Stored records
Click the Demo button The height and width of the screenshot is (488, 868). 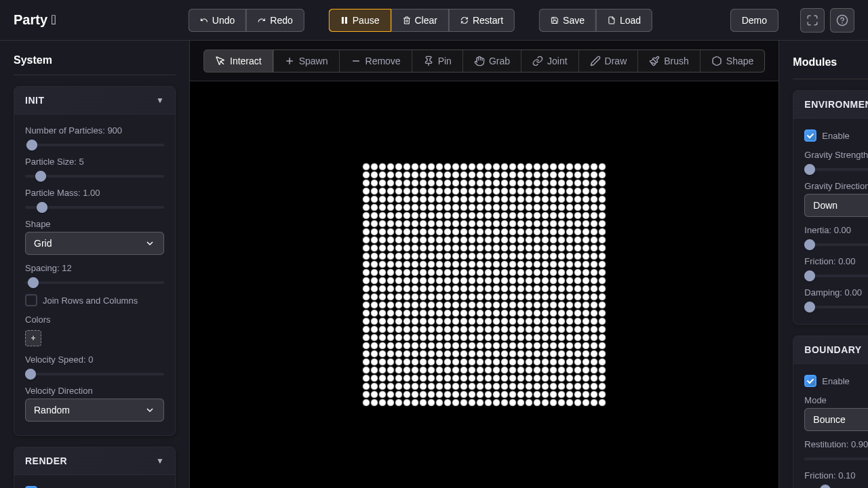[x=754, y=20]
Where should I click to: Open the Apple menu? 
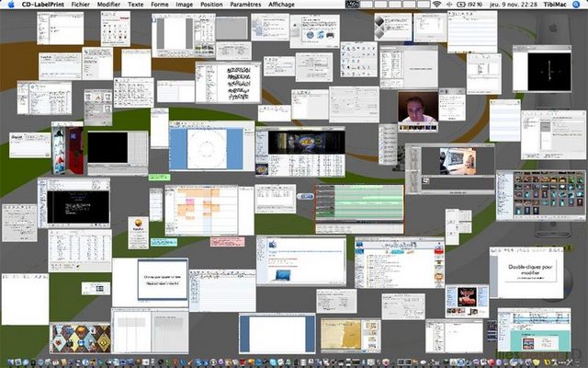[x=9, y=5]
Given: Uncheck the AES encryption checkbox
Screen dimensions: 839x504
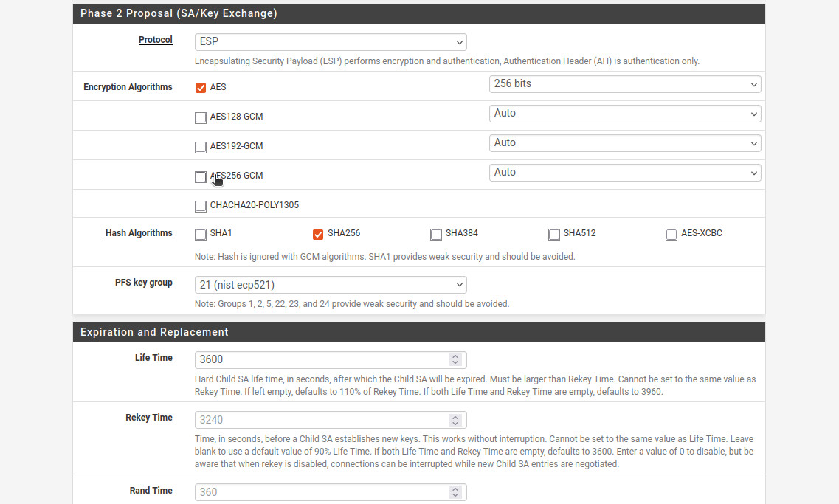Looking at the screenshot, I should coord(201,88).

• Requirement
Leave out each picture and extract the lines from the one containing "Given: Uncheck the AES encryption checkbox" through the end of the records above, inclusive, exactly as they stand.

• Output for this exercise
Given: Uncheck the AES encryption checkbox
Screen dimensions: 839x504
Looking at the screenshot, I should coord(201,88).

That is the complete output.